Nero:
The warrants for 2MM shares at $12 would not, IMO, be dilutive and should not keep the price down particularly since they are not tradeable. With approx 52MM shares outstanding, 2MM is less than 4%, but the $24MM it would generate and add to book value would more than offset it. The dilution, at this point, would come to the buyer since they would not be getting $12 worth of assets. I suspect that it will be a long time before book value approaches $12 a share.
The 10% of the sterile facility profits should not be worrisome. My guess is that they were a part on the cash portion of the purchase price and this was part of a compromise. The alternative, IMO, was to pay more cash up-front. This, like any note, will be paid in future dollars but, unlike a note, does not accrue interest in the meantime. Plus, the sterile facility is just a part of the plant: it is not 10% of all the profits.
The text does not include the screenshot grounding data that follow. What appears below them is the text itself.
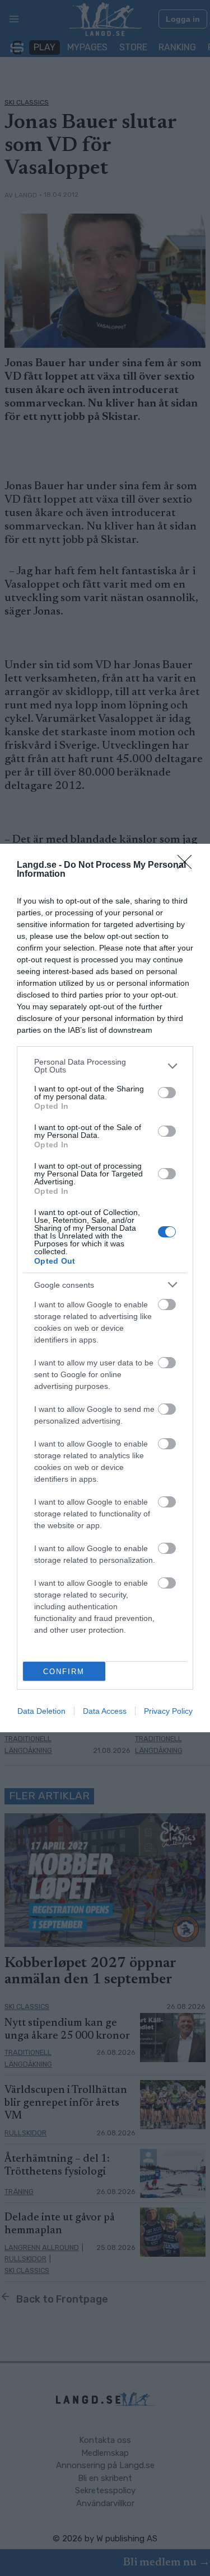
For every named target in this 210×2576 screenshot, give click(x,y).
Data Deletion (41, 1711)
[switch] (167, 1092)
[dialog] (105, 1288)
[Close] (188, 865)
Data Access (105, 1711)
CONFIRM (64, 1671)
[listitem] (105, 1066)
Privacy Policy (168, 1711)
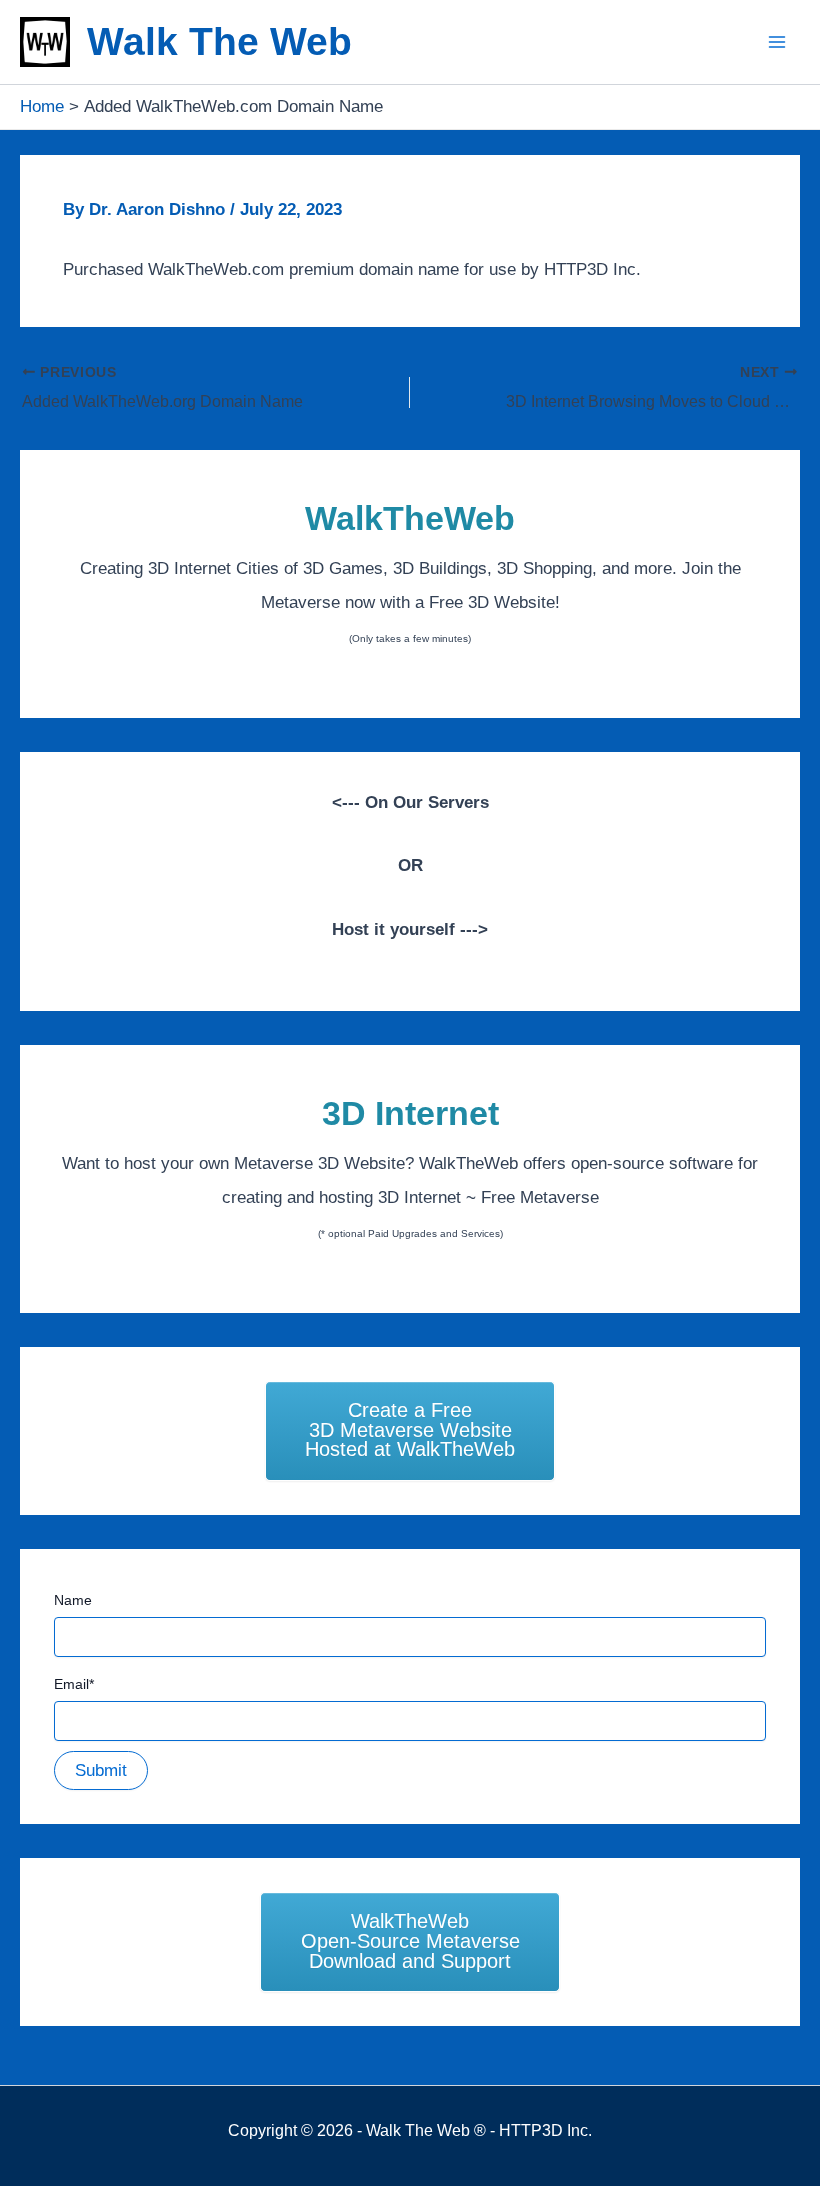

My continuing concern with CTAL, even though I have been and am still long, are margins and replacement of the vanishing GLX business. If CTAL can grow margins and can replace the GLX business, then it can grow nicely. If it can't, then it has significant downside potential.
Many people were predicting $20+ by the end of last year. It didn't happen. At least one brokerage firm has predicted $23 this year. At this point it doesn't look likely. Another analyst has predicted mid 40's within 3 years (about 2 1/2 now). It could happen but it will require more business growth than has been apparent so far.
Having said all of that, many of us are long CTAL precisely because they have been able to pull off much that many didn't expect or think was reasonably likely. The near to mid term could be flat, but this company still has bright future potential. This is especially true since Combustion will start producing revenue and earnings late this year or early next year.